Oklahoma Higher Education Chancellor Allison Garrett is recommending $4.5 million towards initiatives to address Oklahoma’s teacher education shortage; $10 million to address nursing workforce needs; and $10 million for expansion of the state’s physician residency capacity. Among other things $30 million would go for campus operational needs.
The chancellor and regents could have reasonably asked for twice the increase. Chancellor Garrett was quoted recently in Quorum Call saying, “We have the dubious distinction of being the state that had the highest decline in state funding in the 2010 to 2020 decade at over 37 percent and during that decade the average state went up in funding of higher education about 10 percent. The governor talks about Top 10 and I’m all about Top 10 and wanting to find the Top 10 for higher education, but we are bottom 10 for funding, for FTE (full-time equivalent), and that’s despite a decline in the number of FTEs we’re serving.”
A recent report by the Urban Institute shows that Oklahoma ranks 22nd in per FTE student spending by state and local government at $30,224. Seems pretty good, but here’s the unfortunate part. When you take away tuition and fees, Oklahoma ranks 42nd, spending only $12,728 per FTE student, so the chancellor is correct in saying we are bottom 10 in funding for higher education. Texas, on the other hand, goes from 16th to 8th (from the top) when making the same comparison.

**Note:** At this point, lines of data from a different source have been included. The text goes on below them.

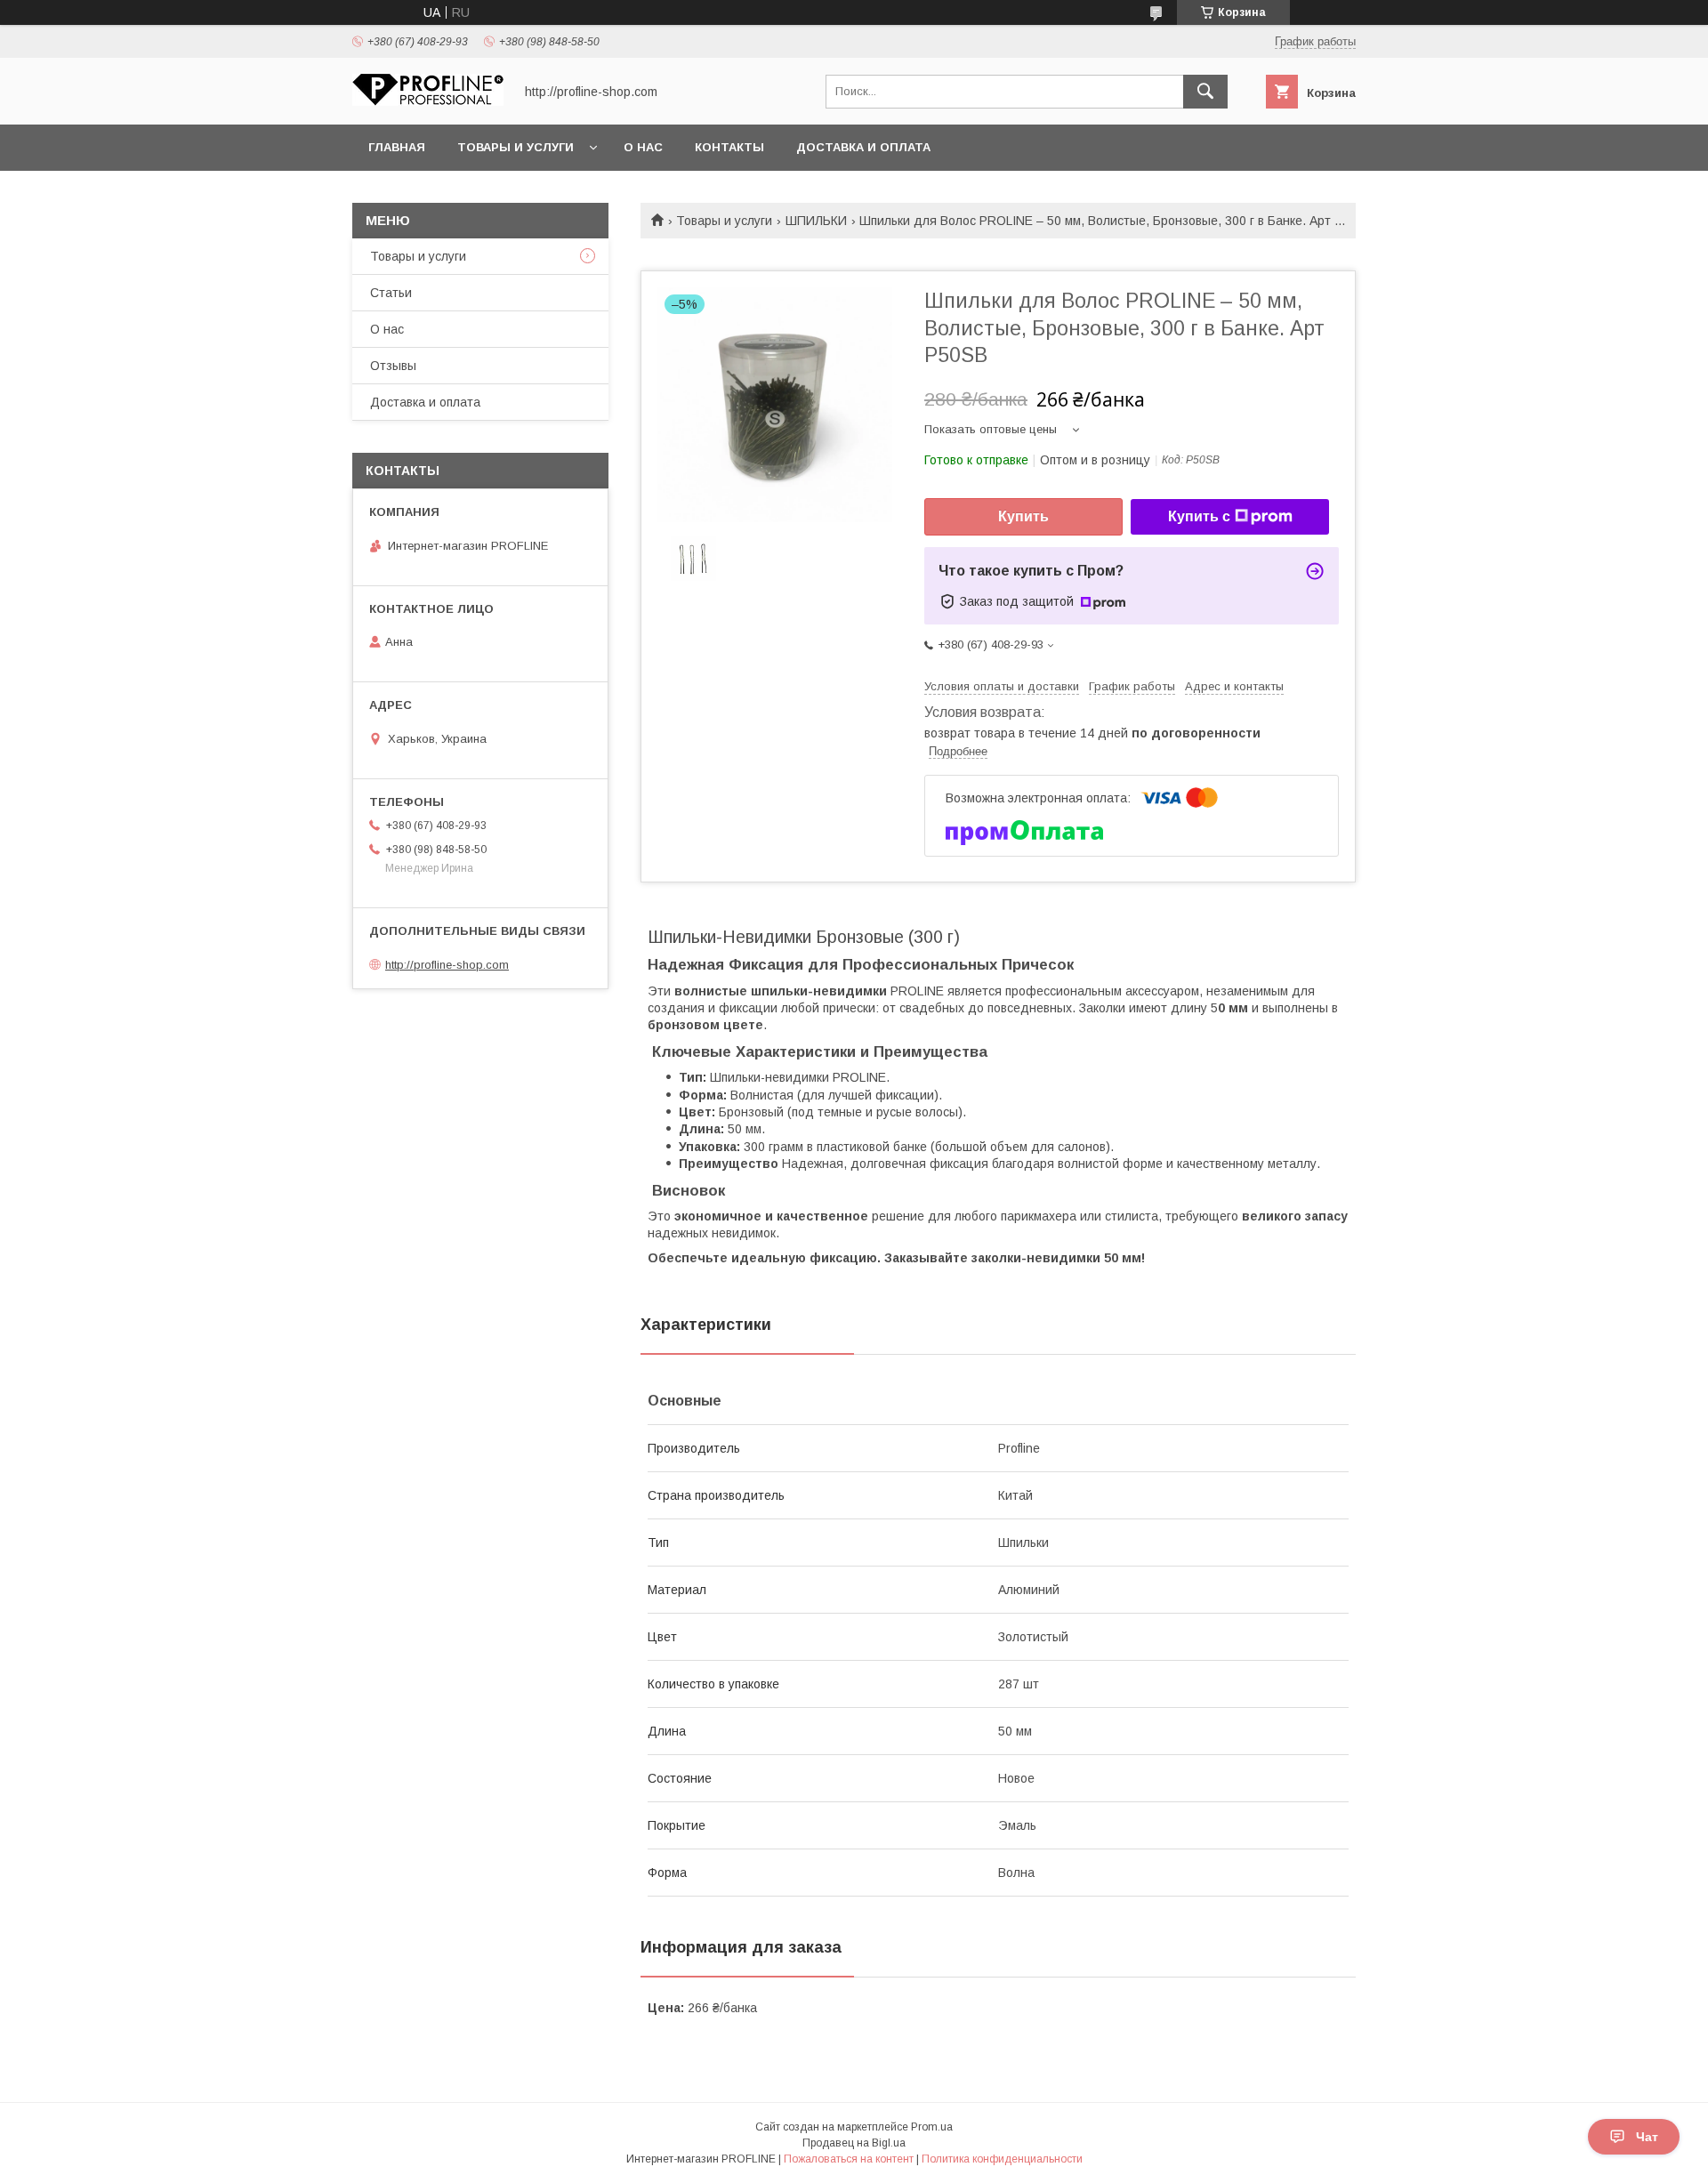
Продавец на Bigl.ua (854, 2143)
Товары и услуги (515, 147)
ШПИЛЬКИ (816, 220)
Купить (1023, 516)
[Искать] (1205, 92)
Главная (396, 147)
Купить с (1199, 516)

This means that during the past decade plus, Oklahoma has dramatically shifted the burden of a public college education from the state to students and their families. And that’s in a state that ranks in the bottom 10 in per capita personal income according to Governor Stitt’s state “scoreboard.” No wonder we have workforce shortages in jobs that require higher education. And no wonder Oklahoma students are opting against piling up debt to go to college.